# [Document]
::::::
Amityville : L'histoire vraie
Avec ses huit longs-métrages et un remake en l’espace de 25 ans, la saga Amityville se distingue surtout par sa longévité et non par ses qualités artistiques fluctuantes. À l’occasion de la sortie du film d’Andrew Douglas, un documentaire a été réalisé, non pour effectuer une rétrospective sur les précédentes productions, mais pour revenir sur les deux principaux faits divers. Ceux-ci ont donné lieu à une notoriété exponentielle, dépassant largement les côtes de l’île de Long Island. Si le sujet a pu être évoqué dans d’autres itérations télévisuelles, notamment lorsqu’on se penche sur le travail du couple Warren dans le domaine de l’occultisme, le présent documentaire fait un point sur le mystère du 112 Ocean Avenue.
Un accueil toujours aussi chaleureux
Pour rappel, l’affaire Amityville se scinde en deux parties distinctes. Le meurtre de la famille DeFeo et l’emménagement des Lutz. Ce qui s’apparente à un drame familial prend une tournure paranormale avec la supposée possession du principal accusé: Ronald DeFeo. D’une manière assez rigoureuse, la première partie tend à dépeindre les faits par le biais de témoignages, de photos d’archive et même d’une interview de Ronald dans les années1990. Le ton s’axe principalement comme une émission de faits divers où la narration se fait avec retenue. Entre autres, celle-ci décrit les circonstances, le mobile éventuel et le déroulement des faits dans l’ordre chronologique.
::::::
Enregistrements d'une collection
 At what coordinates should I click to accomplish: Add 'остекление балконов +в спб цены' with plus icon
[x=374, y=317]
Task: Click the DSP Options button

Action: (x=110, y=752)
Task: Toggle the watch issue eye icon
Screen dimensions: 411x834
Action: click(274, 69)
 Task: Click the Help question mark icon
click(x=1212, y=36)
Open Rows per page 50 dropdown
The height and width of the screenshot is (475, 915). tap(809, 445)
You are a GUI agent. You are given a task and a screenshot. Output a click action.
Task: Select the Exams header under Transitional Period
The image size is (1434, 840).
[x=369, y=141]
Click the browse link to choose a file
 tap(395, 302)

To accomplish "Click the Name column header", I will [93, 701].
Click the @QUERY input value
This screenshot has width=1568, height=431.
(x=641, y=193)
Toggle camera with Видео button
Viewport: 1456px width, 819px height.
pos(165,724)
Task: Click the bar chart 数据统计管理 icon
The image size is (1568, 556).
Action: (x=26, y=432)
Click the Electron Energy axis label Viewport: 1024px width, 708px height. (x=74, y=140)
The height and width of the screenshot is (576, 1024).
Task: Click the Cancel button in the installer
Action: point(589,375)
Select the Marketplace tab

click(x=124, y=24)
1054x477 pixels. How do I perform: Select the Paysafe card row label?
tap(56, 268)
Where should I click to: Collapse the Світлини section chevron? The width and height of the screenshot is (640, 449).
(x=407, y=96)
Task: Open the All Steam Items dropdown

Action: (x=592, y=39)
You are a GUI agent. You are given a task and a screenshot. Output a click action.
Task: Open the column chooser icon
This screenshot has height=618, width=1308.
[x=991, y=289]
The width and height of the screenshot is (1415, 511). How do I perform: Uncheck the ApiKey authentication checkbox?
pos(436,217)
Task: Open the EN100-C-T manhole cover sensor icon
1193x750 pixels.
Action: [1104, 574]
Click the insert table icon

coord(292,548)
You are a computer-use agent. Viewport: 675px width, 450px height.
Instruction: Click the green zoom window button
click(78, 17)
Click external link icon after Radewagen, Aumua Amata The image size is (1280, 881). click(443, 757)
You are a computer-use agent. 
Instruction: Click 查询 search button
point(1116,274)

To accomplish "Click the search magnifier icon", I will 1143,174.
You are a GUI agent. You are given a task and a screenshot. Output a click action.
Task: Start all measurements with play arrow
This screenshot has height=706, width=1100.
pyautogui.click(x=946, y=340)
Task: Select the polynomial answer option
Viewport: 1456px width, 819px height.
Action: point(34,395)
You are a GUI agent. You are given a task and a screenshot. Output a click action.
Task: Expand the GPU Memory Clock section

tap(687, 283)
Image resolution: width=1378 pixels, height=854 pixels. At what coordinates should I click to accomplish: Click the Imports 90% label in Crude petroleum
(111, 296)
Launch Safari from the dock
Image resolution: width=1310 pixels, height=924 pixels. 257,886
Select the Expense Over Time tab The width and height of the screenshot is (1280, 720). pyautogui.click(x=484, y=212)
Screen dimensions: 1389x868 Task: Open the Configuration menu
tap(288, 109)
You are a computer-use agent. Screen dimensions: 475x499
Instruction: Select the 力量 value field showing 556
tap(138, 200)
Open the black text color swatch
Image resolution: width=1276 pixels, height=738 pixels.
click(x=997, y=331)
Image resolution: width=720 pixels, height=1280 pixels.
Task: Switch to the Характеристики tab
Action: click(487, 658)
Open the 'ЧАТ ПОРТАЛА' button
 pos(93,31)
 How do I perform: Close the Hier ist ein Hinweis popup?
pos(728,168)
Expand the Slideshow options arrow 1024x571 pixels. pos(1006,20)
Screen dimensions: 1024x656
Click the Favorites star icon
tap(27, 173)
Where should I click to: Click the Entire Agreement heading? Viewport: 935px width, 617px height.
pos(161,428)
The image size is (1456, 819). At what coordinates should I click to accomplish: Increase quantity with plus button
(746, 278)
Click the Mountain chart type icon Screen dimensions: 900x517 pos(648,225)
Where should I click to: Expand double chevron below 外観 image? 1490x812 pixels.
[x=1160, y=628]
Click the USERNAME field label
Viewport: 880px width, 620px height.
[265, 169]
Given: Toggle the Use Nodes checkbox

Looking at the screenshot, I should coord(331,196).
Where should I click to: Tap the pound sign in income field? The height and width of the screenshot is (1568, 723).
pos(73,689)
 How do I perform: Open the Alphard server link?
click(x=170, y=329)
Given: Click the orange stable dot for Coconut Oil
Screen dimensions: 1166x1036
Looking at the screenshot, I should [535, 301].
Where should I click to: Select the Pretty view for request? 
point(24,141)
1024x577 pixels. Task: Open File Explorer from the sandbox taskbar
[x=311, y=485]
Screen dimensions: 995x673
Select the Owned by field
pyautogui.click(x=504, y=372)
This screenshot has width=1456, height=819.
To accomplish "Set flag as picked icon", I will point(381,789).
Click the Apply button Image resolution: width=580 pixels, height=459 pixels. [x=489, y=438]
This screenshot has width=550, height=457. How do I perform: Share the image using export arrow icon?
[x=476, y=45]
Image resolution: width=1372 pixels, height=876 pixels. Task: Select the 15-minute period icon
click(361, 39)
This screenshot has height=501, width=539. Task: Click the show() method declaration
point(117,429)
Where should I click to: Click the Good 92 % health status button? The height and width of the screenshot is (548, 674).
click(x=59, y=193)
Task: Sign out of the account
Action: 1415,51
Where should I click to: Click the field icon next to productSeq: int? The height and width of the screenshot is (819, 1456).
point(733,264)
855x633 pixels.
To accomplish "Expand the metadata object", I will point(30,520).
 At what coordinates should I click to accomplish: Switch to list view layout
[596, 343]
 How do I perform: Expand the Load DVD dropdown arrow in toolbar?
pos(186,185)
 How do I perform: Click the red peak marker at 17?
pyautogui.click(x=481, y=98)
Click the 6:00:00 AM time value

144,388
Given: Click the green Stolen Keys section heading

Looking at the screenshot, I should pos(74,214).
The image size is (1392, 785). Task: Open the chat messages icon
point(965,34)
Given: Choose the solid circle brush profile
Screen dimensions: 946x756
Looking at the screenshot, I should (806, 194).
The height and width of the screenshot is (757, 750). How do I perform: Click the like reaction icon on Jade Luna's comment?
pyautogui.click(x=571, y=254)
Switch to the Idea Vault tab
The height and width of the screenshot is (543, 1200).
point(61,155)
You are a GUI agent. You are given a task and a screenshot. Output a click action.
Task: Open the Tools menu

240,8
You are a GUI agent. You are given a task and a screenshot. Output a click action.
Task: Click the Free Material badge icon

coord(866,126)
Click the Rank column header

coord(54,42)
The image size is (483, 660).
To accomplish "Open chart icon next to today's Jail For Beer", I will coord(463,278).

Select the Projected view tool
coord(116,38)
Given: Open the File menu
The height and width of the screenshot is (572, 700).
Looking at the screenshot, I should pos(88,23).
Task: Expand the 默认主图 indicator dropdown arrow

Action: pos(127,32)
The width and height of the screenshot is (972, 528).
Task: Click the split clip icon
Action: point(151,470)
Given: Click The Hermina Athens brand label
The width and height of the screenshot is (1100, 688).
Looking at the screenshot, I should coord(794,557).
::::::
# [Exercice court 1]
Répondez à ces questions sur le texte sur Amityville :
(a) Combien de longs-métrages compte la saga Amityville ?
(b) Quelle adresse est liée au mystère sur lequel le documentaire fait le point ?
(c) En quelles deux parties se divise l'affaire Amityville ?
# [Exercice court 2]
Recopiez sans rien changer le passage du texte sur Amityville qui va de « Amityville : L'histoire » à « 112 Ocean Avenue. ».
Les enregistrements forment un matériau à part, distinct du texte sur Amityville.

# [Réponse 1]
(a) Huit longs-métrages, plus un remake.
(b) Le 112 Ocean Avenue.
(c) Le meurtre de la famille DeFeo et l'emménagement des Lutz.

# [Réponse 2]
Amityville : L'histoire vraie
Avec ses huit longs-métrages et un remake en l’espace de 25 ans, la saga Amityville se distingue surtout par sa longévité et non par ses qualités artistiques fluctuantes. À l’occasion de la sortie du film d’Andrew Douglas, un documentaire a été réalisé, non pour effectuer une rétrospective sur les précédentes productions, mais pour revenir sur les deux principaux faits divers. Ceux-ci ont donné lieu à une notoriété exponentielle, dépassant largement les côtes de l’île de Long Island. Si le sujet a pu être évoqué dans d’autres itérations télévisuelles, notamment lorsqu’on se penche sur le travail du couple Warren dans le domaine de l’occultisme, le présent documentaire fait un point sur le mystère du 112 Ocean Avenue.